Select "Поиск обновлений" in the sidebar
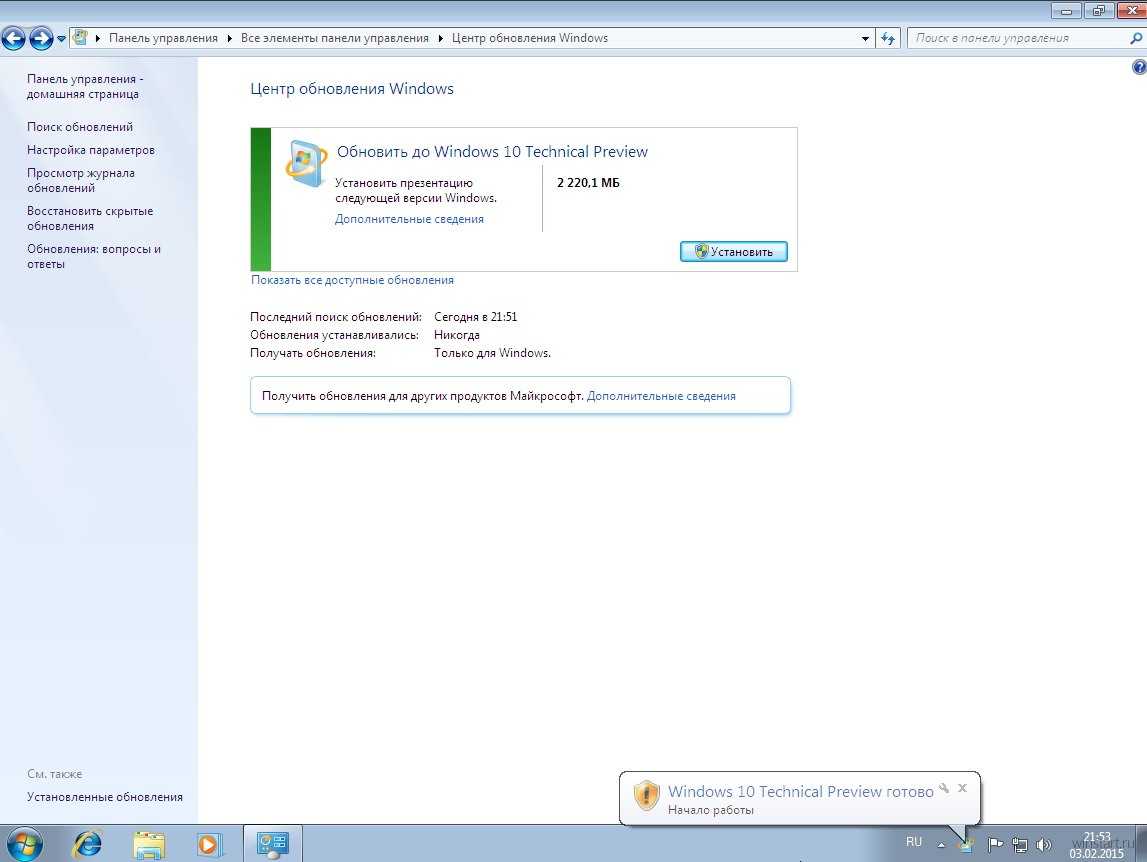 (x=80, y=127)
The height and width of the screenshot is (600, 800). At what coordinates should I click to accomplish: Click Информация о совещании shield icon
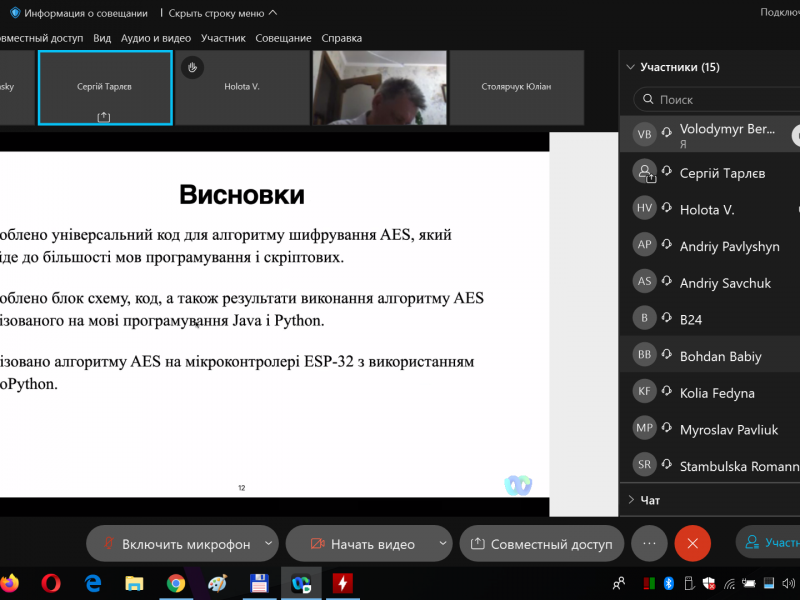(15, 13)
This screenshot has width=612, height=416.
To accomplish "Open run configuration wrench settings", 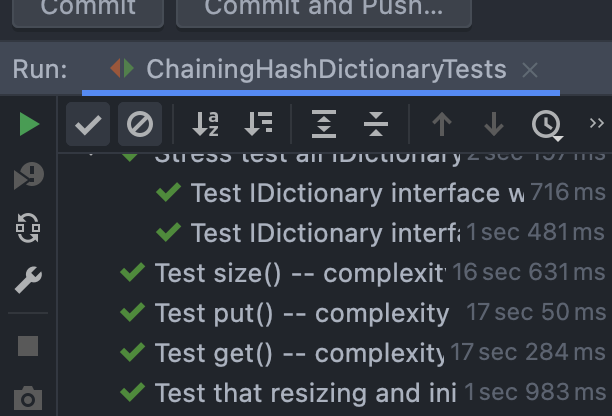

• **Requirements**
Gather every line of the entries above that contains the word "width", and copy each such line in full. Treat the match as case-sensitive.

• **Completed exercise**
The height and width of the screenshot is (600, 800). At what coordinates should I click to accomplish: Click Информация о совещании shield icon
This screenshot has width=612, height=416.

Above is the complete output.